ФОРМУЛИРОВКА ЗАДАНИЯ 1. Замените «screenshot» на «image» во всех записях, начиная с первой и заканчивая строкой с «tap(186, 215)» включительно. Приведите эти строки целиком, больше ничего в них не меняя.
----
И если читатель этой книги не ощущает при чтении ее какой- либо изолированности, тесноты, чувства замкнутости внутри материала, который тогда настоятельно требовал бы своего расширения, то происходит это по ряду причин, по природе своей очень разных и сходящихся тут в равновесии, — как и все образует в этой книге удивительное равновесие и определяет ее неповторимость. Одна из причин: автор книги нигде не касается законов истории, он, так сказать, не успевает дойти до них, и говорить о них вовсе не входит в его замысел. Отсюда, может быть, парадоксальное ощущение просторности: всякий факт, явление, жест, картина, наблюдаемая сцена — все располагается в обманчивой широте — дальние горизонты истории. Вновь достоинство проистекает из недостатка. Другая причина: к истории здесь прилагается иная мера. Следует думать, что в период создания «Осени Средневековья» сам Хёйзинга не очень ясно отдавал себе в том отчет, поступая чисто интуитивно и согласно внутреннему ощущению. Поэтому все, что описывает он в книге, и не соразмерено с динамикой конкретного движения истории, как культурный феномен ниоткуда не вытекает и ни во что не переходит. Та же мера, которая действует в книге, соотносит всякий исторический феномен с началами и концами, скромнее — с «нормой» и «закатом». От этого каждый момент рассказа, всякая сцена, любой феномен изолируются прежде всего каждый для себя, могут затем сцепляться с множеством иных, но полноты, впечатления исчерпанности материала тем не менее не создается. Если угодно, исторический период вновь превращается в некое подобие аллегории: тогда XV век — аллегория истории вообще. Как бы ни членил Хёйзинга свое изложение, как бы ни распределял материал, содержание, не связанное внутренним законом исторического движения, никогда не может быть исчерпано — все остается чертой, громадной массой черт. И материал рассыпался бы, как распылялся он в работах неудачливых историков-позитивистов, если бы здесь не было иной меры и если бы целое не было погружено в созерцательный покой.
----
ФОРМУЛИРОВКА ЗАДАНИЯ 2. Согласуются ли с текстом о книге Хёйзинги следующие утверждения? (a) Автор книги рассматривает законы истории. (b) XV век в книге превращается в аллегорию истории вообще. (c) Материал книги создает впечатление исчерпанности. Для каждого утверждения ответьте «да» или «нет» и приведите решающие слова текста точной цитатой.

ДАННЫЕ ДЛЯ УПРАЖНЕНИЯ.
----
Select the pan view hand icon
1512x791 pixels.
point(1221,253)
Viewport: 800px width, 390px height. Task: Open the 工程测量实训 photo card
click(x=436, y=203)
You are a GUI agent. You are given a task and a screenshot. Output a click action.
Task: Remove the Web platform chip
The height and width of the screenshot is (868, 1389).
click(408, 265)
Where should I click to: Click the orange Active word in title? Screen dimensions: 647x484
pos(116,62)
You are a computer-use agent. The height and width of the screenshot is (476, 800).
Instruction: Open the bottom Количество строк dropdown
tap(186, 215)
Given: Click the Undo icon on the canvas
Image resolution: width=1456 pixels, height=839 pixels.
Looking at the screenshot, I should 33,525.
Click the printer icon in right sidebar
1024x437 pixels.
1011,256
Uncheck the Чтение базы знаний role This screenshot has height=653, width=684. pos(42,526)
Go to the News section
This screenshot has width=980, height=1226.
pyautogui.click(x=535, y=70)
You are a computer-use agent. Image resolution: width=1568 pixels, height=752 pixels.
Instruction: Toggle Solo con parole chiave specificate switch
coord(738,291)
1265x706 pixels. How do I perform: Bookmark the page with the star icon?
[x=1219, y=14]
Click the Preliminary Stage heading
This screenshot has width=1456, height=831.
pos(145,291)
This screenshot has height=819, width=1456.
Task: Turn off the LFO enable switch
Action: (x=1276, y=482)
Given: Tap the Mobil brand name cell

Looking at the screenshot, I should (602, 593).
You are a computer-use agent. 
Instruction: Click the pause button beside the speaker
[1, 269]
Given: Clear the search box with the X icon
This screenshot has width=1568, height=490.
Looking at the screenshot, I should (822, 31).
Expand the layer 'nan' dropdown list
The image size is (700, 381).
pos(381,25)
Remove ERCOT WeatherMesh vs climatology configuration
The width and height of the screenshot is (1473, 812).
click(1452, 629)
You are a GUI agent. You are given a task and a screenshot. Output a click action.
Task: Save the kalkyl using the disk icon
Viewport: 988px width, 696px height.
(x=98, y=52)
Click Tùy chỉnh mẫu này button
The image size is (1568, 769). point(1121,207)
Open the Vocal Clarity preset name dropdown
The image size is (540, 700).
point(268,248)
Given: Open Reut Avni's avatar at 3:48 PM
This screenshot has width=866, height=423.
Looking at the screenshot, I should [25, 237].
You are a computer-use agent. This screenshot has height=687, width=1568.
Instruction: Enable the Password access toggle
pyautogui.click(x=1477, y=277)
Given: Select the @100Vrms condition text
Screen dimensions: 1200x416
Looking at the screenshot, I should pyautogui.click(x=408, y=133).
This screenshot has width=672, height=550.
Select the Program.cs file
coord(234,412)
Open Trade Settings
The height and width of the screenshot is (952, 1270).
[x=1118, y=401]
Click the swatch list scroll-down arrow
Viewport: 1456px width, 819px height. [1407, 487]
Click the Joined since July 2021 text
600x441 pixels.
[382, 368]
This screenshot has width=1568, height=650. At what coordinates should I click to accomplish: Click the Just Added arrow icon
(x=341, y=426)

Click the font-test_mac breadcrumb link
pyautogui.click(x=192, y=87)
----
ПИСЬМЕННЫЙ ОТВЕТ 1.
Select the pan view hand icon
1512x791 pixels.
point(1221,253)
Viewport: 800px width, 390px height. Task: Open the 工程测量实训 photo card
click(x=436, y=203)
You are a GUI agent. You are given a task and a image. Output a click action.
Task: Remove the Web platform chip
The height and width of the image is (868, 1389).
click(408, 265)
Where should I click to: Click the orange Active word in title? Screen dimensions: 647x484
pos(116,62)
You are a computer-use agent. The height and width of the image is (476, 800).
Instruction: Open the bottom Количество строк dropdown
tap(186, 215)

ПИСЬМЕННЫЙ ОТВЕТ 2.
(a) Нет: «автор книги нигде не касается законов истории».
(b) Да: «тогда XV век — аллегория истории вообще».
(c) Нет: «но полноты, впечатления исчерпанности материала тем не менее не создается».